This song alternates between spoken narration and the sung chorus. It's about a person sunk in chronic boredom, perhaps depressed, to the point where he is not impressed with some of life's greatest spectacles. It's rather macabre.

First, he watches his house burn down and asks, "Is that all there is to a fire?"

Second, he goes to "The Greatest Show On Earth" and wonders, "Is that all there is to a circus?"
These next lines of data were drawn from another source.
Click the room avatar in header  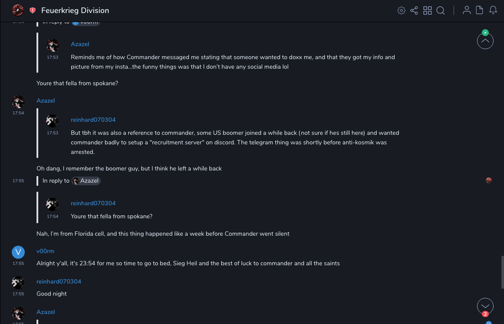18,10
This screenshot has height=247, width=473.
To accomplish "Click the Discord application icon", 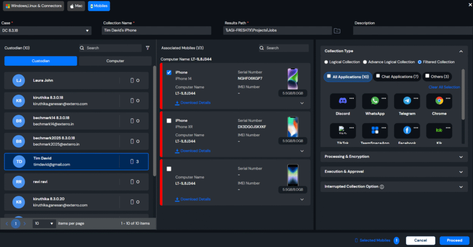I will coord(343,101).
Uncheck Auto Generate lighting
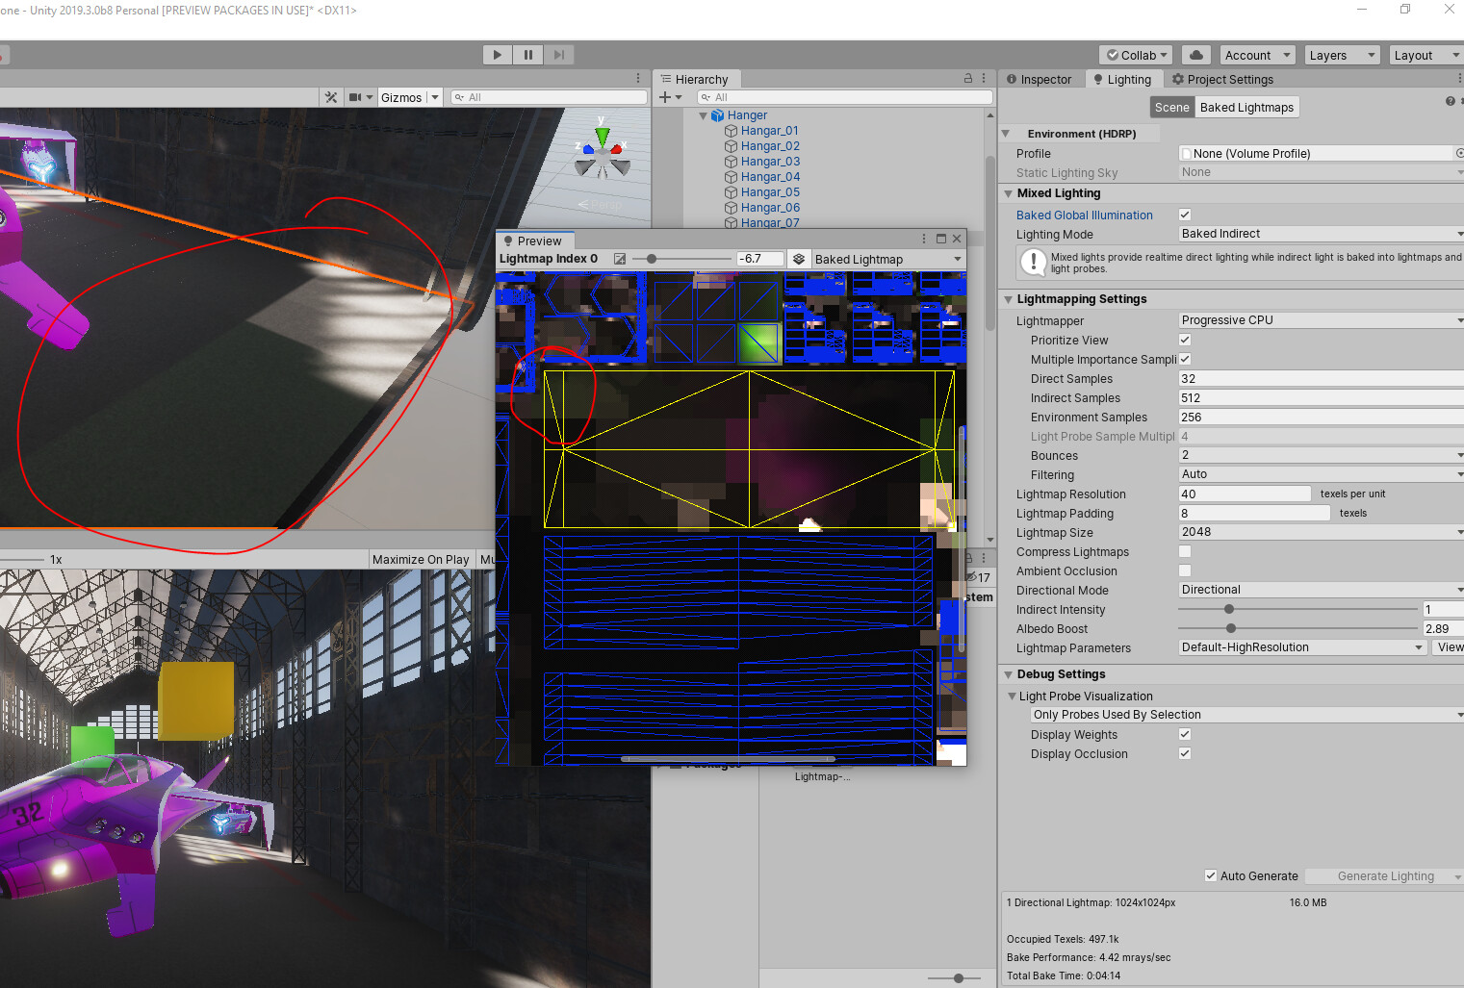1464x988 pixels. [1211, 875]
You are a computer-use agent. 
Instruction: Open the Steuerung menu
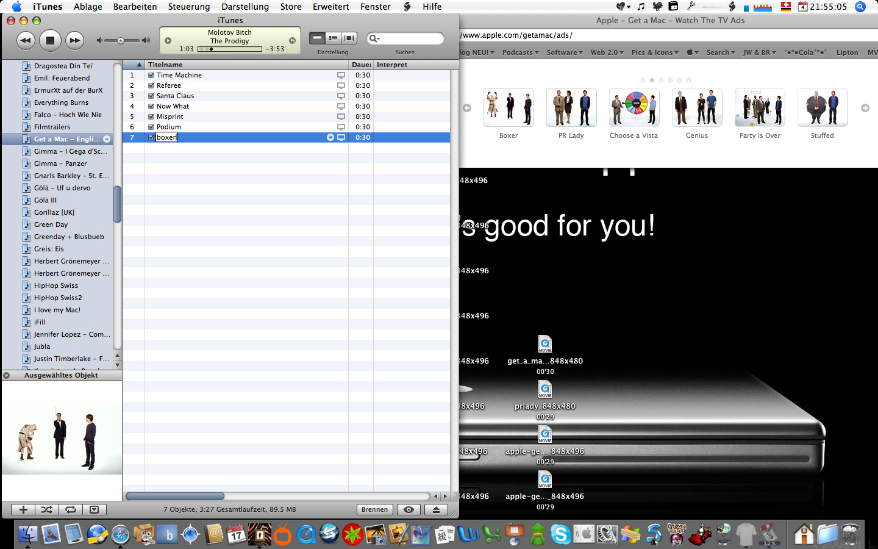[188, 7]
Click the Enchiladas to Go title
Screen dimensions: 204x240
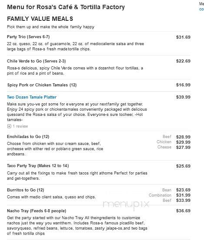click(28, 137)
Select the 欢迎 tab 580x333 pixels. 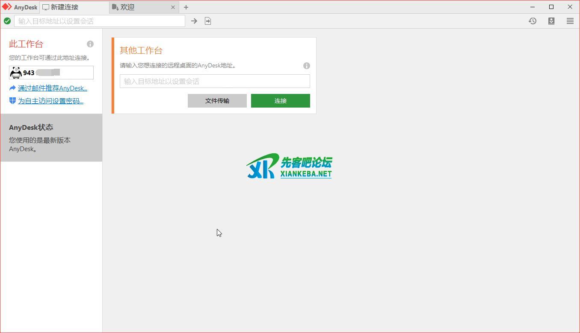point(126,7)
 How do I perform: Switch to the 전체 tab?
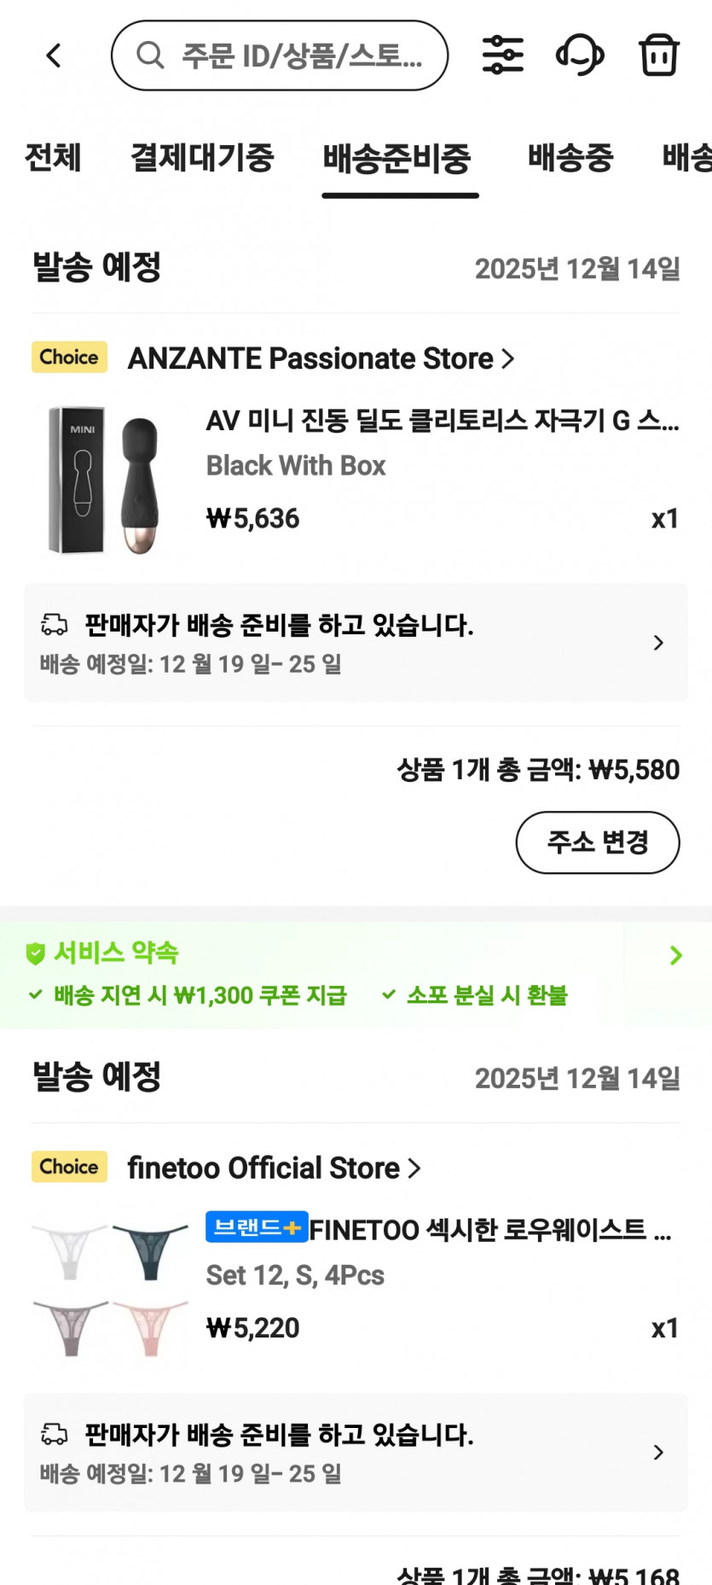pos(53,158)
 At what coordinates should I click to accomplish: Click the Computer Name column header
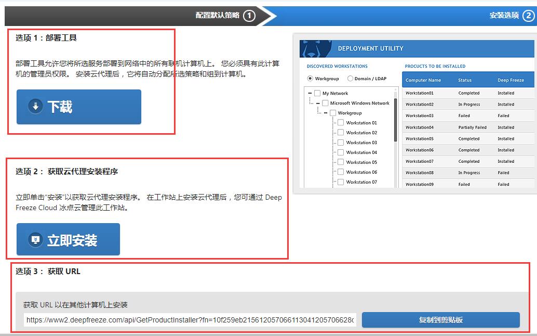point(423,80)
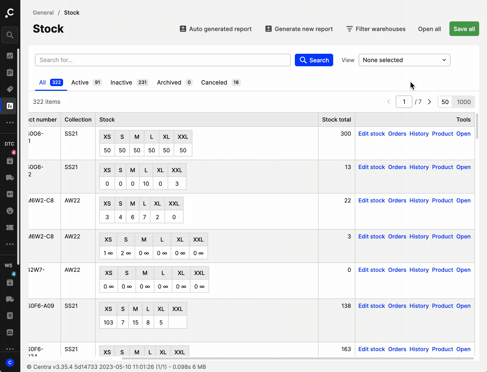Screen dimensions: 487x372
Task: Open the ticket voucher icon in sidebar
Action: point(10,227)
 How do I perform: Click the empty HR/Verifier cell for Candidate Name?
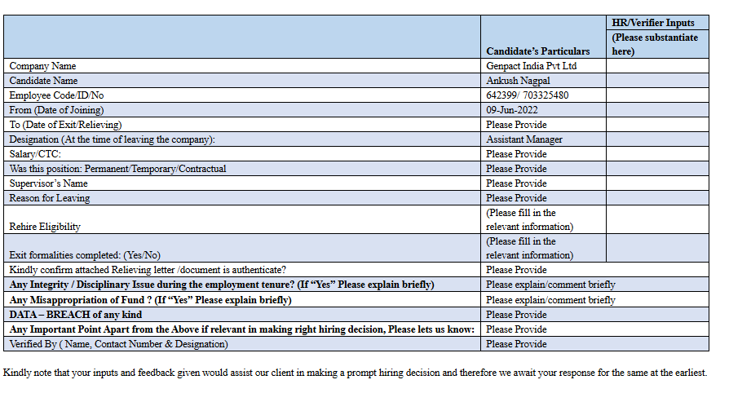pos(657,81)
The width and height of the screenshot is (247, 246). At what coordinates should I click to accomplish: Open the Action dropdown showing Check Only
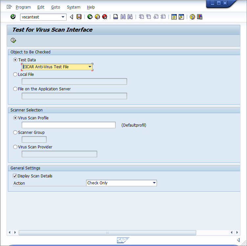coord(154,183)
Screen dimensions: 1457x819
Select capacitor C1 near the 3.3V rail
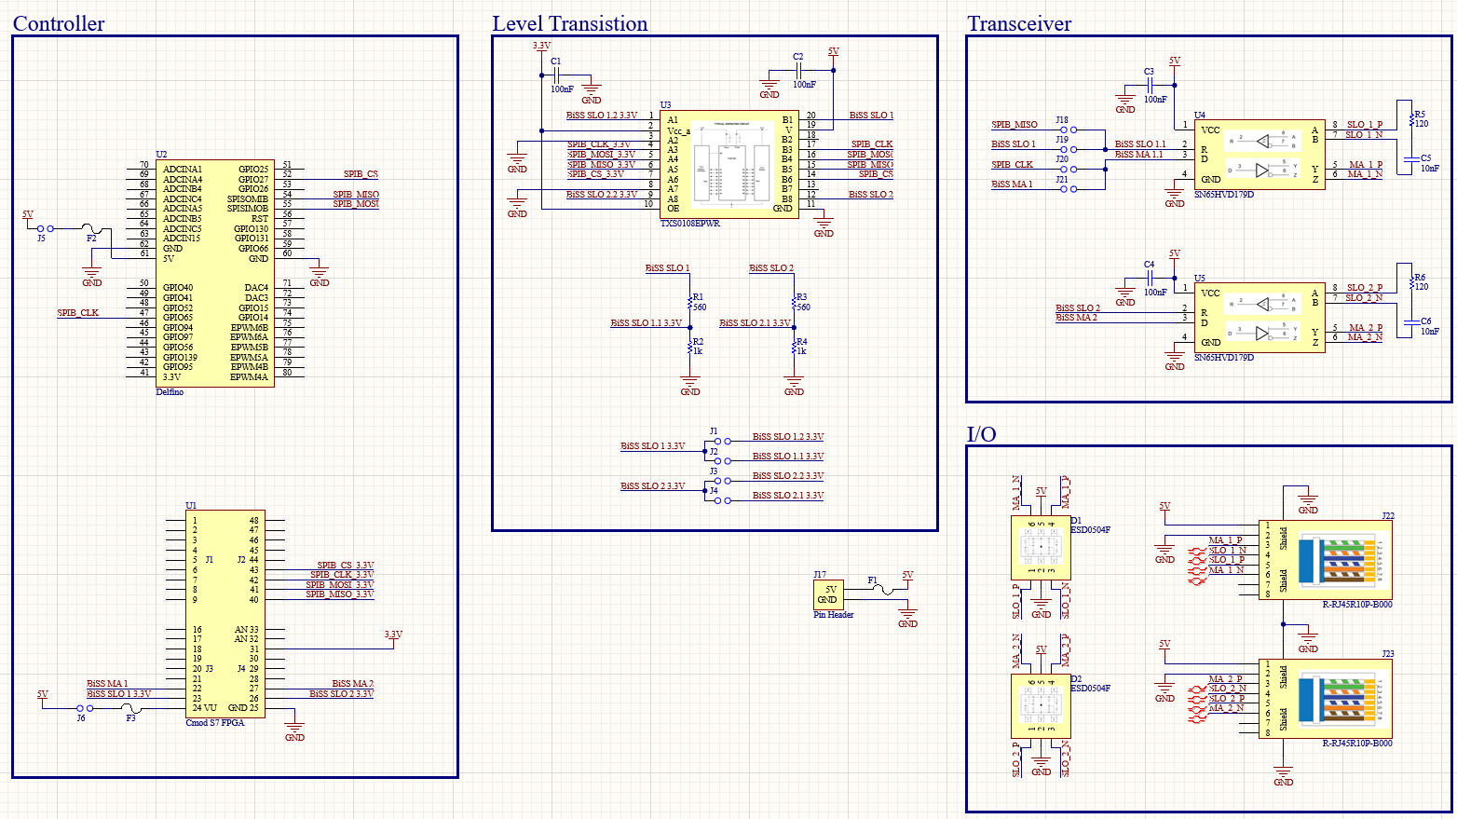(556, 76)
Third, he meets someone, falls in love and they break up. "Is that all there is to love?," he wonders.
 
The ending of this song refers to suicide, addressing the listener directly:

I know what you must be saying to yourselves
"If that's the way he feels about it why doesn't he just end it all?"
Oh, no, not me
I'm not ready for that final disappointment


This is not how the song was written. The line was supposed to be:

I'm in no hurry for that final disappointment

"Which is the joke," Jerry Leiber said in More Songwriters on Songwriting. "'I'm not ready for that final disappointment' is not a joke. But Peggy Lee insisted on singing 'ready' because I think she felt that it sounded more natural. And she missed the point."
 
The song was written by the mighty songwriting team of Jerry Leiber and Mike Stoller.
 
The song is based on Thomas Mann's short fiction story Disillusionment. A quick read will reveal that much of the lyrics comes straight from the story, right down to a child watching a fire and the question "Is that all there is to it?"
 
Along with Mann and Kafka, there is yet a third German influence: Mike Stoller composed the music using the operas of Kurt Weill and Bertolt Brecht. You'll remember them as the satirists whose work influenced such pop hits as "Alabama Song" and "Mack The Knife."